Each line from the material with the word "computer" in it must be copied.

[Start of Attachment]

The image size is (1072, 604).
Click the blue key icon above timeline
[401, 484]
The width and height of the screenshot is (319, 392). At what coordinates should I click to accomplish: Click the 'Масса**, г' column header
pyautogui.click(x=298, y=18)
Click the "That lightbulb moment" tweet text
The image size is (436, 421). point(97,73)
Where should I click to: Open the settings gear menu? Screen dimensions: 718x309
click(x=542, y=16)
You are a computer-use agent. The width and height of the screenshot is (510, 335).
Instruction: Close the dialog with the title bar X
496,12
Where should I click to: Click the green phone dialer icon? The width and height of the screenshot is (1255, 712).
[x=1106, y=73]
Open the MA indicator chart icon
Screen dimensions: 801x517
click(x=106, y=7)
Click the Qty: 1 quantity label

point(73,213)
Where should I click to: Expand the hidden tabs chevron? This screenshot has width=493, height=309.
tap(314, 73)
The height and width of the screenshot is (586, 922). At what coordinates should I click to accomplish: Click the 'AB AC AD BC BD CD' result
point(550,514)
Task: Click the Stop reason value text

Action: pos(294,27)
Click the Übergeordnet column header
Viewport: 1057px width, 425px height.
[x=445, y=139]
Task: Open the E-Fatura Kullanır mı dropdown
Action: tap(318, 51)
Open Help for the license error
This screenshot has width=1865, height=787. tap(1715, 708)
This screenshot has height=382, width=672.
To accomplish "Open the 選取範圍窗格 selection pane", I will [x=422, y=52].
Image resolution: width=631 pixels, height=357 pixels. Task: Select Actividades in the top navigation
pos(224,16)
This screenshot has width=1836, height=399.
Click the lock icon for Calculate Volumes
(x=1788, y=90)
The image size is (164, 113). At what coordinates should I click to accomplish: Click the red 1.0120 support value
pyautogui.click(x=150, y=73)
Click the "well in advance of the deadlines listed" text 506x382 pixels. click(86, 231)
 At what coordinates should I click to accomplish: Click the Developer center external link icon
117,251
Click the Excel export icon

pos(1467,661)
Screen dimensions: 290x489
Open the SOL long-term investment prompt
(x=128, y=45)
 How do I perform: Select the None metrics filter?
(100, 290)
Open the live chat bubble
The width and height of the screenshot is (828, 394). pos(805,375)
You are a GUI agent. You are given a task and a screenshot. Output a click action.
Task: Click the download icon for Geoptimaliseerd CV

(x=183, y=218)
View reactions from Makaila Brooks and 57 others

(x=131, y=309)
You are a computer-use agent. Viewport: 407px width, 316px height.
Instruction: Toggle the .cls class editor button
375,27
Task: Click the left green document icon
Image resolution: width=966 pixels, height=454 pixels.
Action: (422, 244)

[End of Attachment]

* Output below *
You are a computer-use agent. The width and height of the screenshot is (510, 335).
You are a computer-use agent. Viewport: 407px width, 316px height.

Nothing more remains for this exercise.